Thanks, that should be helpful, however I think that mikrotik should see tcp reset packets and imidiatly reset the session not waiting to time out.

That is not the answer. For now Mikrotik is amateur and cannot act a professional router. Such router needs sh ip bg nei X.Y.W.Z ad command and full other bgp functionality.

It’s still a trick or hack, I prefer using documented solutions.

No, the route number 14235 was static - I have checked it :slight_smile:
But Mikrotik does not accept the input.

Thanks, that should be helpful!

Gregor

Sorry, can’t help you there. We only accept the default route from our upstream peers (one per city) and redistribute that default route with a lower priority to the other cities. That way the upstream for a city is always it’s upstream peer and falls back to our fiber between cities if the upstream peer fails.

I’m not an authority on BGP, but from what I understand, BGP does not maintain an established connection.

The keepalive-timer sends out a keepalive packet to the remote host upon expiration if no packets have been received from the remote host. Any packets received from the remote host reset the keepalive-timer.

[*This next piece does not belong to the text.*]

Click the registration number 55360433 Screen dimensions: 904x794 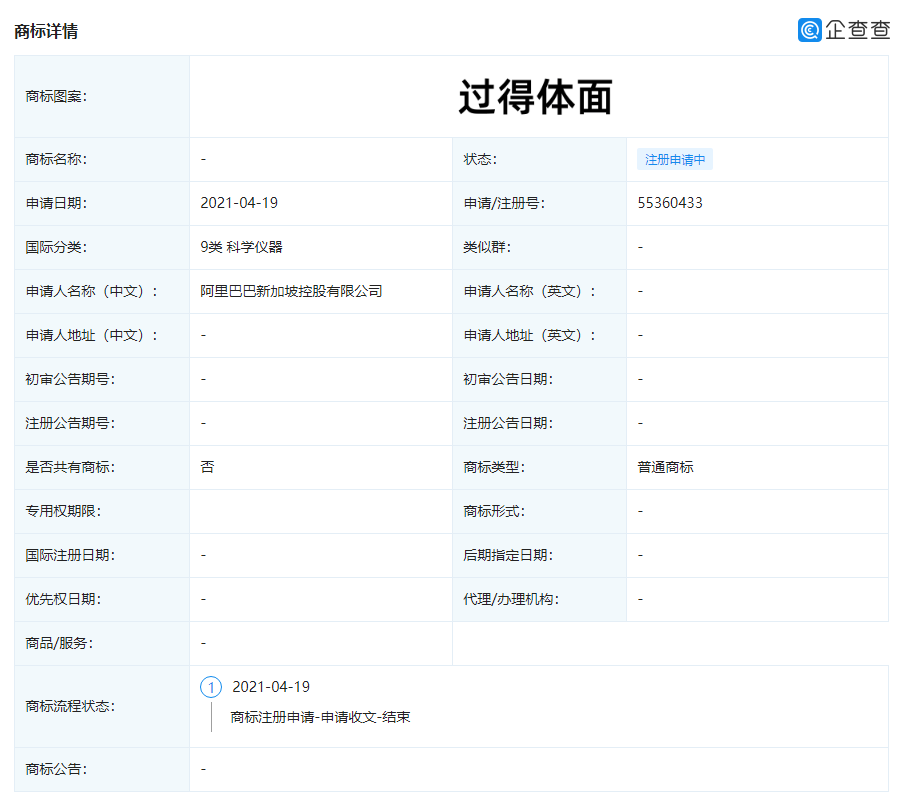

The hold-timer sets how long can go between received packets from the peer before closing the session due to keepalive failure.

Setting hold-timer to 60 and keepalive-time to 20, 2 keepalive packets will be sent to try to establish that the BGP session is still up. If, after 60 seconds, no reply is received, BGP drops the session.

I agree that a command line interface to the BGP and OSPF functions is necessary… and was provided (though not actually documented - like the hold-timer and keepalive-timer) in RouterOS 2.8.xx, but has been removed in 2.9.xx to my knowledge.

The null interface on a Cisco (or other router) is the same kind of trick or hack… It’s an interface that not used for actual traffic. You create one on a Cisco and reference it as Null0 (or whatever) and I create one on a MikroTik and reference it as null. Granted, it is not an official “null interface”, but performs the exact same function.

After all, this is just my advice and/or opinions… take them or leave them :wink:

Ah… perhaps the remove command is looking for a different integer size than the add/print commands or something. That would have to be resolved by MikroTik support. But, you could get the route reference using a technique like below for finding all the static routes and remove it by reference instead of route number.

Yes, the scripting is quite powerful (for a CLI) on the MikroTiks. Allows you to script almost anything that you can do manually, if you know the steps to take to get the desired result.

Good luck!

-Rich

It does. BGP uses TCP connections on port 179. When BGP router receives TCP reset it MUST close the session and clear all routes immediately!
It can’t wait any second. I use Mikrotik not for fun. I want router, not a toy.

Is a TCP RESET not causing the RIB to update? If it is not, send a bug report to mikrotik because it used to and should.